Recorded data

----

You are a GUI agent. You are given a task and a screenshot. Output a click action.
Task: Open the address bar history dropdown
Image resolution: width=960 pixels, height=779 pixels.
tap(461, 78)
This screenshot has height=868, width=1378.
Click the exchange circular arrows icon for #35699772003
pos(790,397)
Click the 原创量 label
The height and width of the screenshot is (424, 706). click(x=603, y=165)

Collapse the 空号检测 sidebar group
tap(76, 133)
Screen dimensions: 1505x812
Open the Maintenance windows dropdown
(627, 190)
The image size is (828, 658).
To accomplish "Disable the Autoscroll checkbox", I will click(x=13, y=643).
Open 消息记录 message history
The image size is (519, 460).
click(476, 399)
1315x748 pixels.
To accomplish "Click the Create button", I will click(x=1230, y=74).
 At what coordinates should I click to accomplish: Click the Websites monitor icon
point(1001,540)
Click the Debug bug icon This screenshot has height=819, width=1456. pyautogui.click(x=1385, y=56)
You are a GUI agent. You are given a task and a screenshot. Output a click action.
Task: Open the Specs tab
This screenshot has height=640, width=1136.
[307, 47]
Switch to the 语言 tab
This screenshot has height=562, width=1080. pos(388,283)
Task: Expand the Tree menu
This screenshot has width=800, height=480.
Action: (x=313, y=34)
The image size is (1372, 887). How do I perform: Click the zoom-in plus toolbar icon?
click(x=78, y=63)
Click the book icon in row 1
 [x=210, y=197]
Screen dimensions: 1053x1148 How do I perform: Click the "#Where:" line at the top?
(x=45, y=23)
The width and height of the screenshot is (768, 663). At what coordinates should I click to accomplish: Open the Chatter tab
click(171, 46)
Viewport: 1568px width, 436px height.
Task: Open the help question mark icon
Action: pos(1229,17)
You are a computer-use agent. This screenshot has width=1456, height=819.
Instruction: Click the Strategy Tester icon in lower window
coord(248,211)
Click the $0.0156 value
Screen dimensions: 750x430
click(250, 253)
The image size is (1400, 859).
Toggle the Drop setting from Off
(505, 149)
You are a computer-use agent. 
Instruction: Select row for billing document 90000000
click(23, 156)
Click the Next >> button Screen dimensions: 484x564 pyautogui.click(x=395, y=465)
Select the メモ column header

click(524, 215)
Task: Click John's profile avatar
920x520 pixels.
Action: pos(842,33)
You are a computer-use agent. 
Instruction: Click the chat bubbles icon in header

----

To be done
Give the lines from the line containing "Screen dimensions: 1053x1148" up to and including the line containing "Action: pos(1229,17)" as a Markdown table with the columns Row and Line, numbering each line and skipping any blank lines.

Exercise solution
| Row | Line |
|---|---|
| 1 | Screen dimensions: 1053x1148 How do I perform: Click the "#Where:" line at the top? |
| 2 | (x=45, y=23) |
| 3 | The width and height of the screenshot is (768, 663). At what coordinates should I click to accomplish: Open the Chatter tab |
| 4 | click(171, 46) |
| 5 | Viewport: 1568px width, 436px height. |
| 6 | Task: Open the help question mark icon |
| 7 | Action: pos(1229,17) |